Instructions to follow =
Reproduce all of the data, making sure that no line differs from the original.

─── Input data

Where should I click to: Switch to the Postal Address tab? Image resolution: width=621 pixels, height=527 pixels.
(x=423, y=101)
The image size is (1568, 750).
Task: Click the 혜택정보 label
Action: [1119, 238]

──────

Final answer =
Where should I click to: Switch to the Postal Address tab? Image resolution: width=621 pixels, height=527 pixels.
(x=423, y=101)
The image size is (1568, 750).
Task: Click the 혜택정보 label
Action: [1119, 238]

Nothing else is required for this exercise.